Two students crouched over laptops nearby lift their heads to listen. In the quiet, nearly deserted snack bar at the Touro University School of Osteopathic Medicine in Henderson, Jackie's pronouncements might as well have been made with a bullhorn.

I visited Touro the other day because Dr. Weldon Don Havins, a professor there and a former president of the Clark County Medical Society, told me Jackie had a compelling story to share. Havins and I had been talking about the challenges American society has in dealing with obesity, a contributing factor in as many as 400,000 deaths per year.

"She'll really make people think," he says.

The more she shares, the more uneasy you become.

Now 65 with a short salt-and-pepper do, the 5-foot-3-inch administrator recalls that she was about the same weight she's at now when she met her future husband in her 20s.

When she became pregnant about seven years later, she ballooned to more than 240 pounds.

Her way of dealing with anxiety, she says, has been to eat. A divorce and becoming a single mom stressed her so that food became her only comfort. By 2006, at the age of 60, she was more than 330 pounds and headed for 400. She had diabetes and cardiovascular problems.

Weight-loss surgery seemed the way to go if she wanted to live. Doctors saw no way for her to take off more than 150 pounds on a diet. And she had heard good things about the surgery.

I had, too, and wrote about it. Last year I told of how teenager Cody Weiss shed 160 pounds and medical problems with a gastric bypass, where staples are used to make the stomach smaller. I did stress that the procedure isn't something to take lightly: About one in 300 patients dies, and complications that can arise include ulcers, bowel obstructions, and protein, vitamin and mineral deficiency.

"Every complication from a gastric bypass you can get, I got," Jackie says, a grin turning into a grimace.
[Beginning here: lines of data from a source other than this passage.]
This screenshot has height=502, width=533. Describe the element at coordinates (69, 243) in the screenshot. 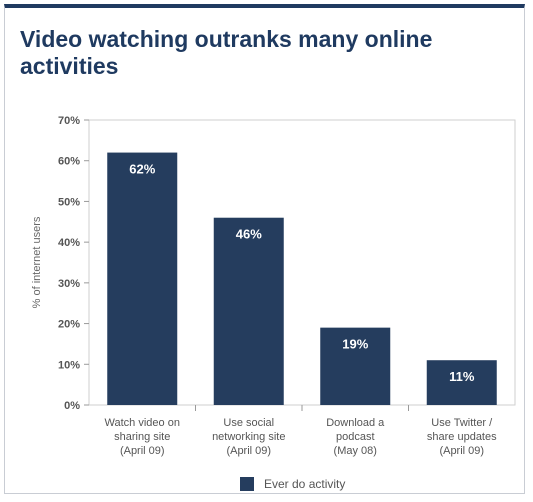

I see `y-tick-label: 40%` at that location.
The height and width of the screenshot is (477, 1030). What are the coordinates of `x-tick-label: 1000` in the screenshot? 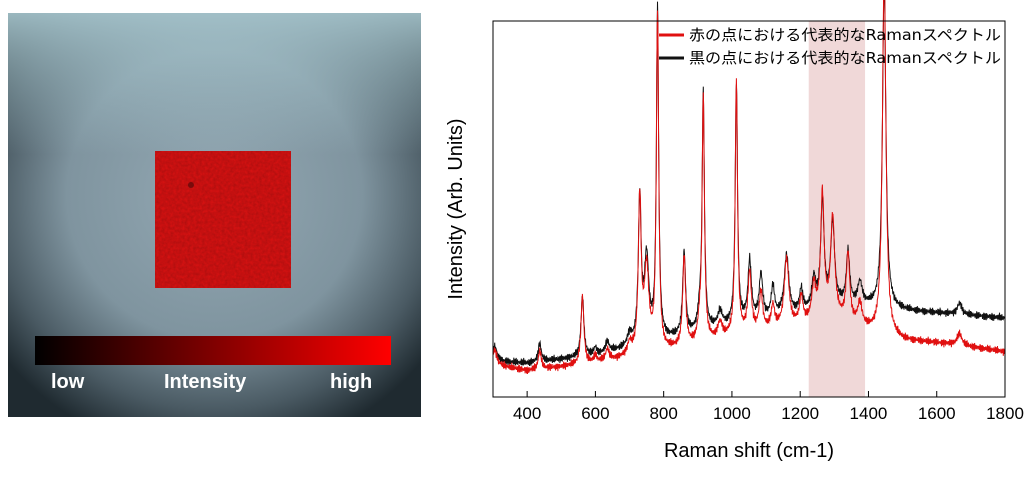 It's located at (732, 414).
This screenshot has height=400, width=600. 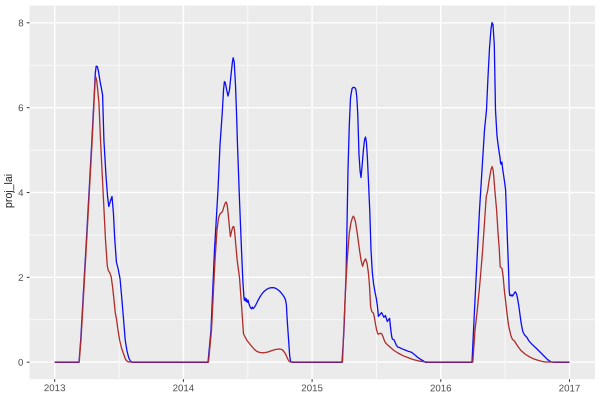 What do you see at coordinates (55, 388) in the screenshot?
I see `svg-text: 2013` at bounding box center [55, 388].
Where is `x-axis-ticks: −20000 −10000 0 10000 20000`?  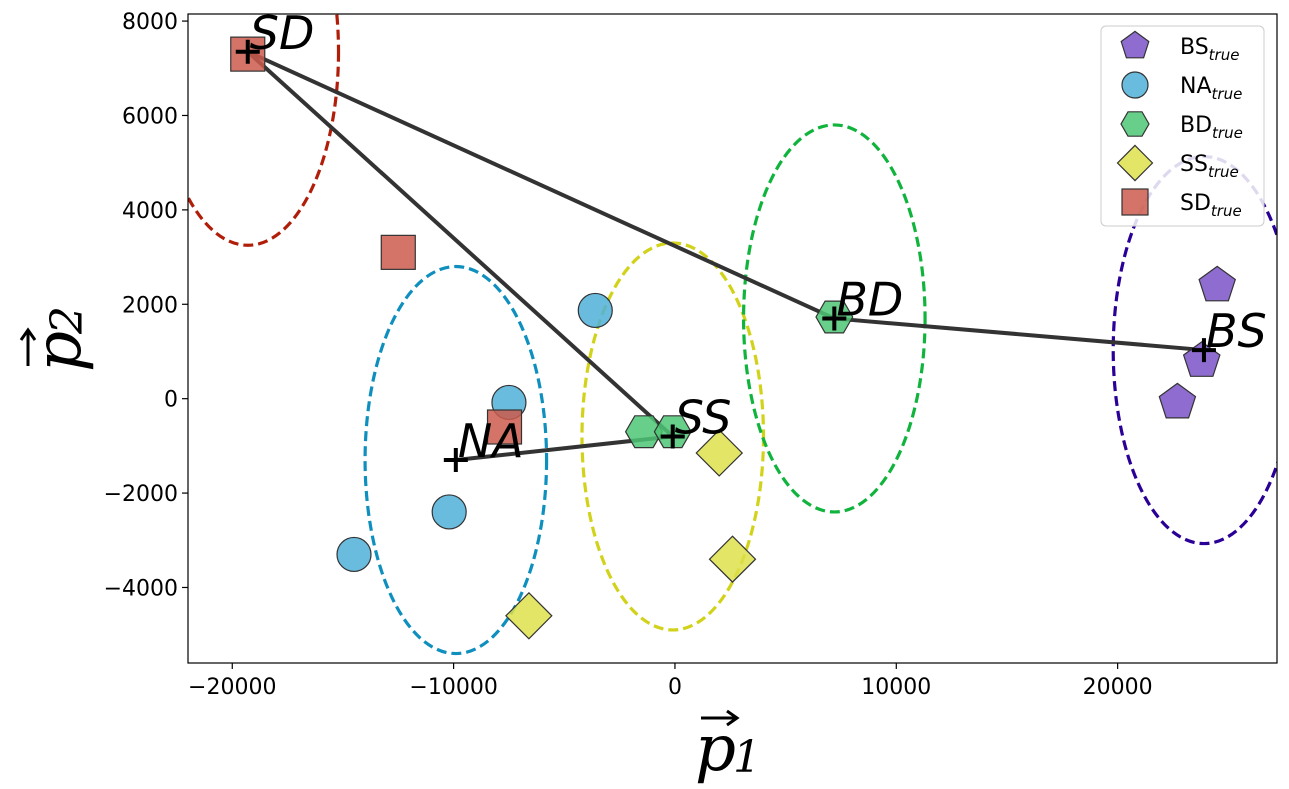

She ended up in emergency rooms a half-dozen times with dry heaves. Her stomach went into spasms and she needed medication to settle it down.

Ulcers developed and she needed two operations to remove them. Two bowel obstructions also required surgery.

And she needed to go under the knife to overcome superior mesenteric artery syndrome, a condition in which a person vomits after meals because of a blockage of the blood supply to the intestine. About one in three people die from the syndrome.

When her teeth felt "strange," she went to the dentist. A calcium deficiency resulting from the surgery caused her teeth to die. Her teeth had to be pulled and replaced with dentures.

She has no intention of suing her surgeon because she says she was warned about all the complications.

Her health complications haven't been her only concern. Her insurance paid just $5,000 of the $16,000 cost of the bypass and only $5,000 for the additional surgeries. Her medical bills totaled $61,000 and she had to declare bankruptcy.

The more than $20,000 she needs for plastic surgery to get rid of excess skin isn't covered by her insurance. "Skin from my thighs covers my kneecaps," she says. "Hanging skin isn't a pretty sight. I don't know if I'll ever have the money for it."

Jackie still sees her weight loss surgery as largely positive. Her diabetes, she notes, is gone.

"Without the surgery, I probably wouldn't be alive to talk with you right now."